For tech companies, business interruption is one of the most valuable components of property insurance. If a disaster impedes your ability to access or use the technology you need to run your business, you could lose a lot more than time and money. This coverage also includes what is called "extra expenses" — money that can be used to replace laptops, or get new space in the event of a loss so you can get back up and running quickly. Business interruption helps cover the cost it takes to bring your business back up to speed.

"It's very critical coverage, especially for small tech companies," Charlton said. "They might not have much property, but the property they do have is essential to running their business."

General Liability 
As you're working with one of your first contracts, you might be surprised to see that general liability insurance is often a required condition of the relationship. But it's a fairly standard mandate, and Charlton said it's important to make sure you're complying.

"General liability insurance covers property damage or bodily injury to someone else. In other words, damage caused by you to someone else or to someone else's property" Charlton explained. "Let's say that you're an IT consultant and you're working offsite at a client's office. Maybe installing something and you don't have all of your equipment secured, and it falls and you break somebody's leg. This insurance covers that tech company's liability to the injured person."

Technology Errors and Omissions Insurance
Charlton said one of the most important types of coverage for tech startups is technology errors and omissions insurance, or Tech E&O. For young companies still coming into their own — whose products may still have a bug or two — Tech E&O is the best defense against potential lawsuits and helps support a strong business contract.

"Tech E&O covers financial loss to your customers," she said. "A good analogy is if you're a doctor, you need medical malpractice insurance or medical liability insurance that covers your actions in the course of delivering professional medical care. Tech E&O insurance is the equivalent for a tech company.

"If in the delivery of your product or services you cause financial loss to your clients, Tech E&O covers that financial risk if your clients come back to you for damages," she added.
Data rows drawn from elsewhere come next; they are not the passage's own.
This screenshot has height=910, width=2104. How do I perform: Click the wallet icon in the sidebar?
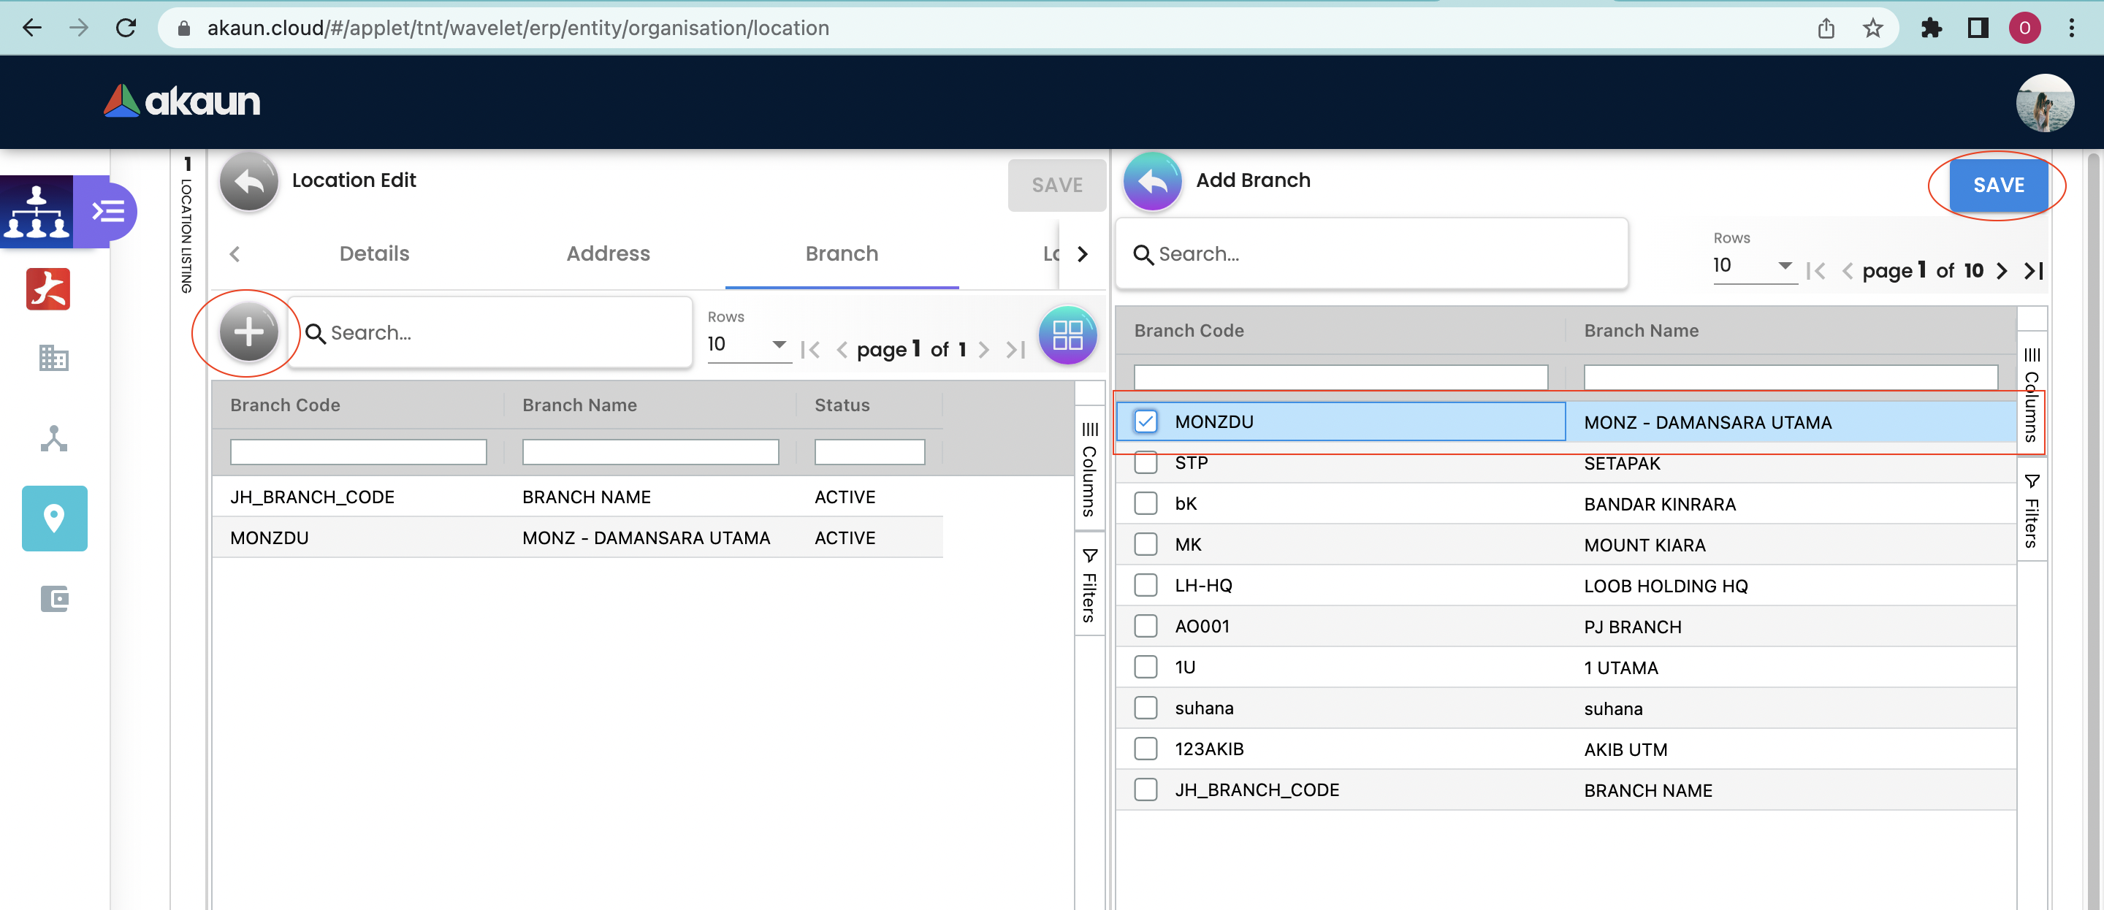pyautogui.click(x=54, y=598)
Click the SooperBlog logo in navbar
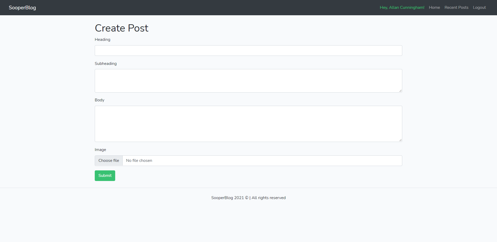The height and width of the screenshot is (242, 497). [22, 7]
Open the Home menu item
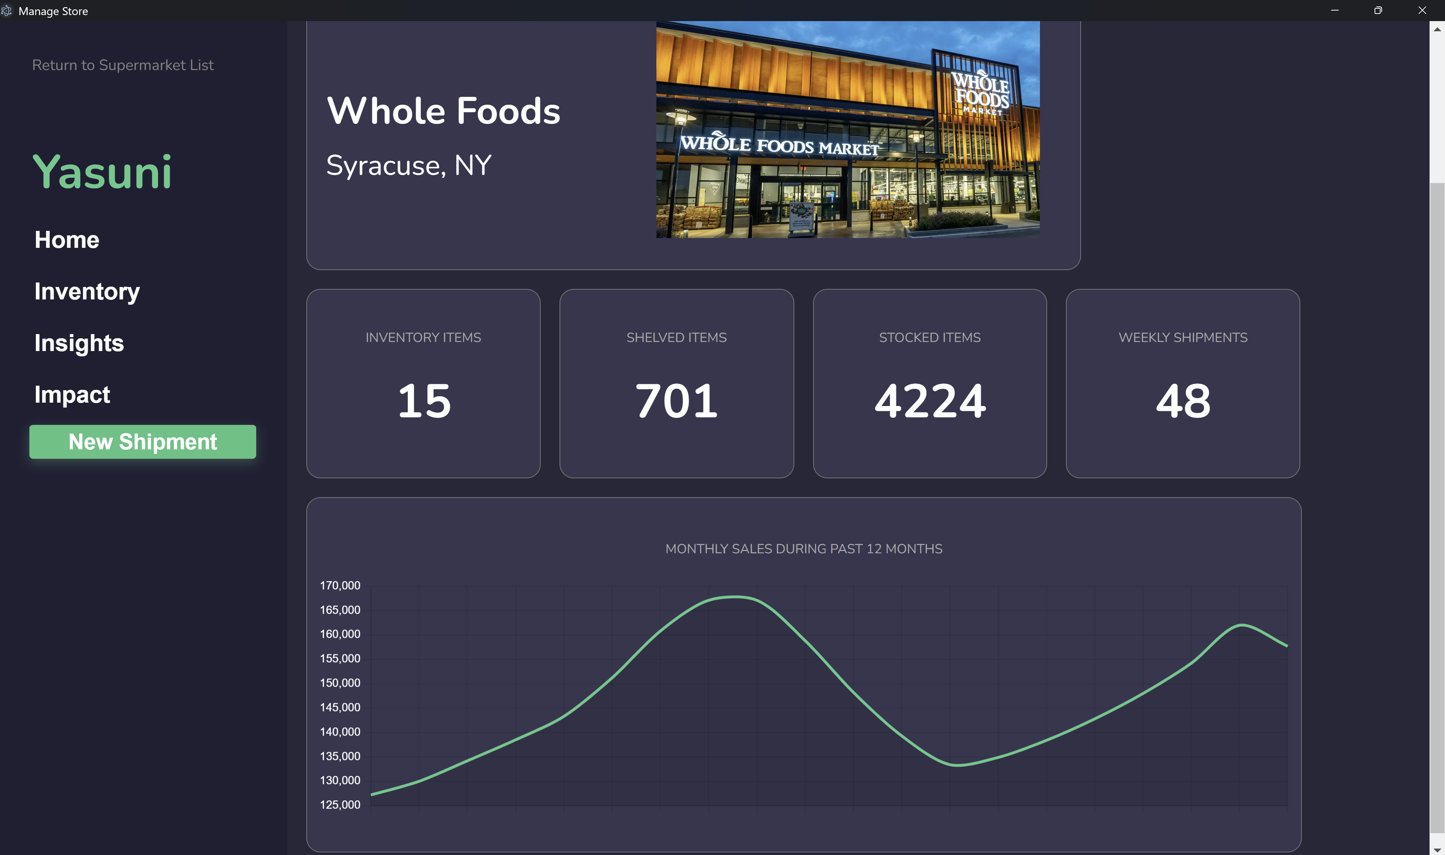Screen dimensions: 1445x855 (x=67, y=240)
According to Charlton, young companies should be careful to avoid acquiescing to every contract demand by their often much larger business partners, or being overly optimistic about what to promise in the contract. Even though landing your first major client is exciting, contractually over-promising services or results you aren't capable of delivering could end up costing your company big.

"When you get to the point where you do have your first big contract, you really should engage a commercial insurance agent who knows the technology industry. One contract gone wrong can financially decimate a young tech company," she said.

Cyber Insurance 
Cyber insurance — which is also sometimes called information risk or network security and privacy insurance — is the final insurance coverage young startups need to secure, especially if they deliver digital solutions to their clients. Cyber insurances helps cover companies from damages caused by hacks, breaches, denial of service attacks, Trojan horses, and other viruses and digital attacks.

"We feel that tech companies have a special risk to these types of exposures, and they're held to a different standard than regular companies in securing their networks," Charlton explained.

While CNA offers cyber insurance bundled together with their Tech E&O coverage, not all insurance providers offer them as a package deal.

"The real challenge with Tech E&O and cyber insurance policies is that they can be rather different from carrier to carrier, so you need to make sure you don't have big gaping holes in the coverage," she said.